> **EXERCISE PROMPT**:
Repeat, line for line, the entries printed below.

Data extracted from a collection
--
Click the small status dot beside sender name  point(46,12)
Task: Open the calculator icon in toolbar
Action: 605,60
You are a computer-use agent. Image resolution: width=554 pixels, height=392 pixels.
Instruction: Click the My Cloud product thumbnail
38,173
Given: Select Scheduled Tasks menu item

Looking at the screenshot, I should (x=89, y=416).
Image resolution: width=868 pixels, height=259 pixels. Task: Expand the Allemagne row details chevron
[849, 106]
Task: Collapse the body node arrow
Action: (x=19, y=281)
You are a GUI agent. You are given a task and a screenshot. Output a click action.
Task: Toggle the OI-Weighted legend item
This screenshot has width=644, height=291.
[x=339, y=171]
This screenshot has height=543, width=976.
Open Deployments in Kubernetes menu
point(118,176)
--
> **TASK ANSWER**:
Click the small status dot beside sender name  point(46,12)
Task: Open the calculator icon in toolbar
Action: 605,60
You are a computer-use agent. Image resolution: width=554 pixels, height=392 pixels.
Instruction: Click the My Cloud product thumbnail
38,173
Given: Select Scheduled Tasks menu item

Looking at the screenshot, I should (x=89, y=416).
Image resolution: width=868 pixels, height=259 pixels. Task: Expand the Allemagne row details chevron
[849, 106]
Task: Collapse the body node arrow
Action: (x=19, y=281)
You are a GUI agent. You are given a task and a screenshot. Output a click action.
Task: Toggle the OI-Weighted legend item
This screenshot has width=644, height=291.
[x=339, y=171]
This screenshot has height=543, width=976.
Open Deployments in Kubernetes menu
point(118,176)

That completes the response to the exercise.